### Raw data
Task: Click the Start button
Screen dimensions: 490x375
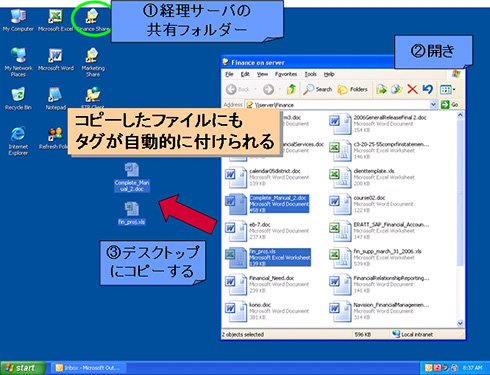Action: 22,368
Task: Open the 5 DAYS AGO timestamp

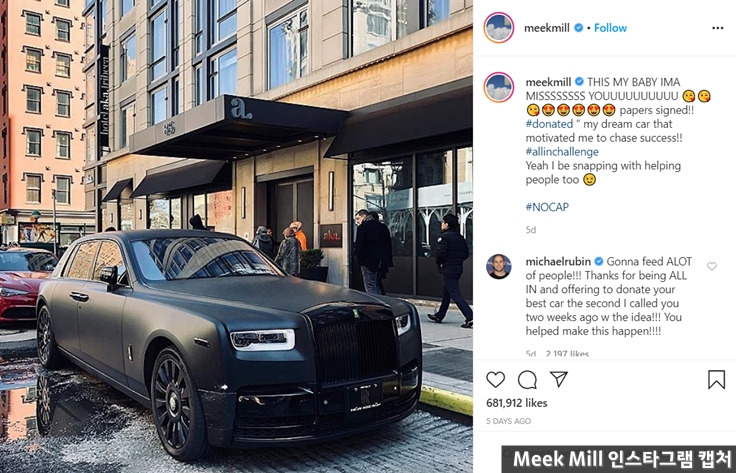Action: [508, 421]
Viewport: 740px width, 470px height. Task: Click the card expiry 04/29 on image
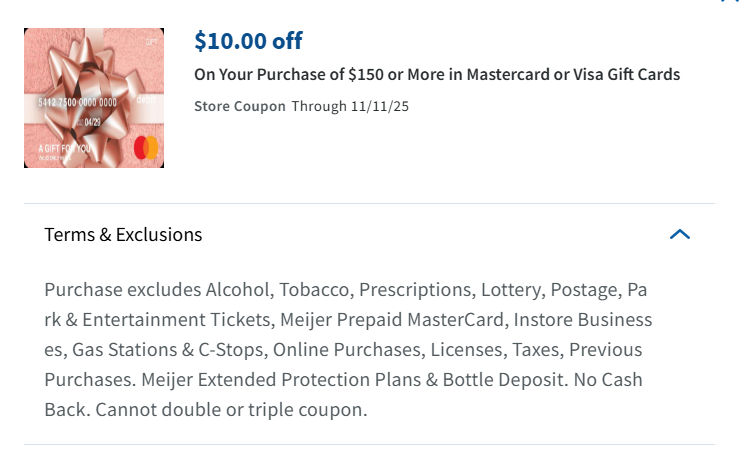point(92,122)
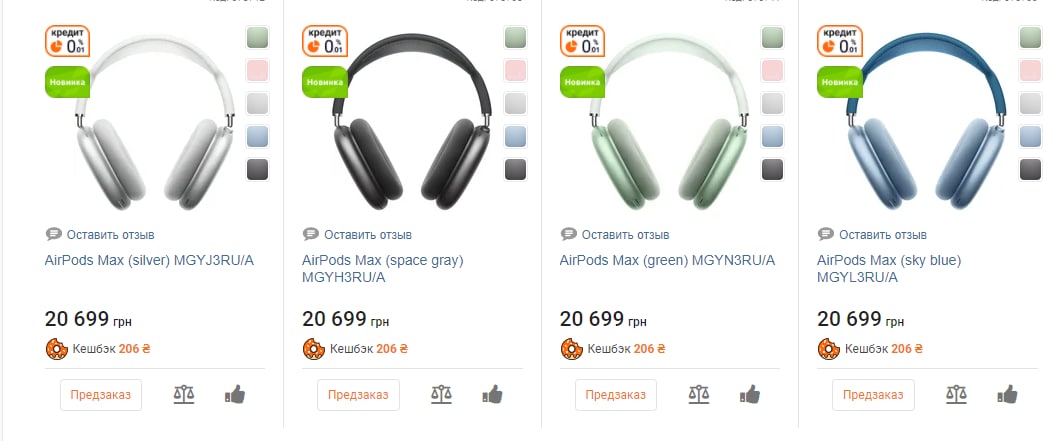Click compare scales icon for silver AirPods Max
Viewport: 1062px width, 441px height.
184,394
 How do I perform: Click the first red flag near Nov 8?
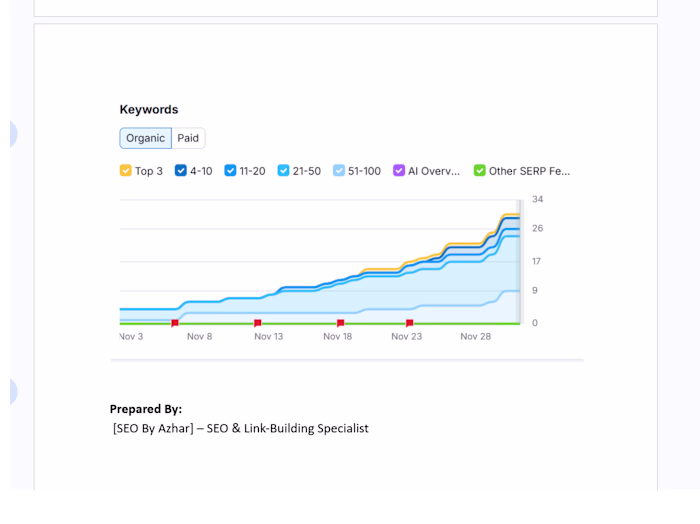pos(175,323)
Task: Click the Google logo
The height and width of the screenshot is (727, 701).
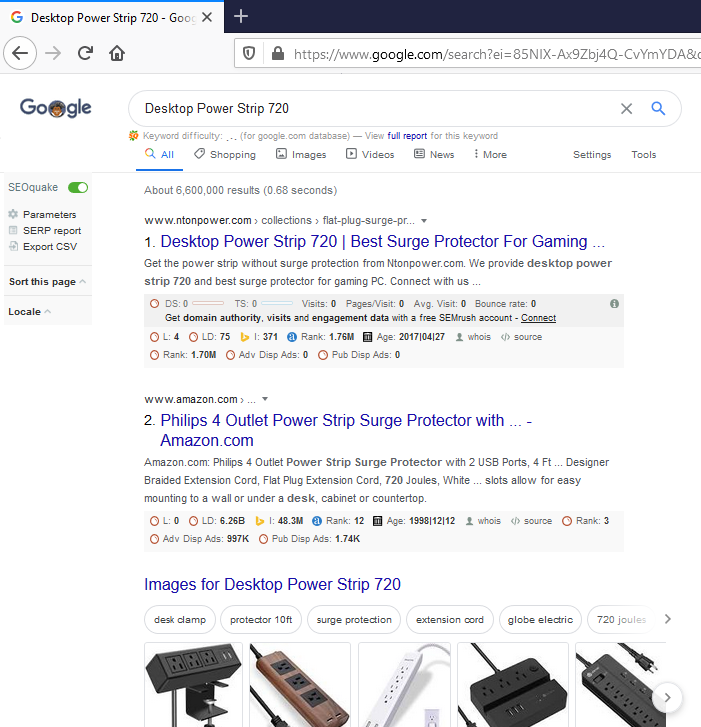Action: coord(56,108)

...

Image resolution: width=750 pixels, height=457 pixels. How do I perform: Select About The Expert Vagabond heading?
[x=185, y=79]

### What you should do
For this exercise, reproduce exactly the lines of the records above from the one with "Task: Click the Start button" up to and including the one with "Task: Click the Google logo", without pictures.

### Result
Task: Click the Start button
Screen dimensions: 490x375
Action: 22,368
Task: Open the 5 DAYS AGO timestamp

Action: [508, 421]
Viewport: 740px width, 470px height. Task: Click the card expiry 04/29 on image
point(92,122)
Click compare scales icon for silver AirPods Max
Viewport: 1062px width, 441px height.
184,394
 How do I perform: Click the first red flag near Nov 8?
pos(175,323)
Task: Click the Google logo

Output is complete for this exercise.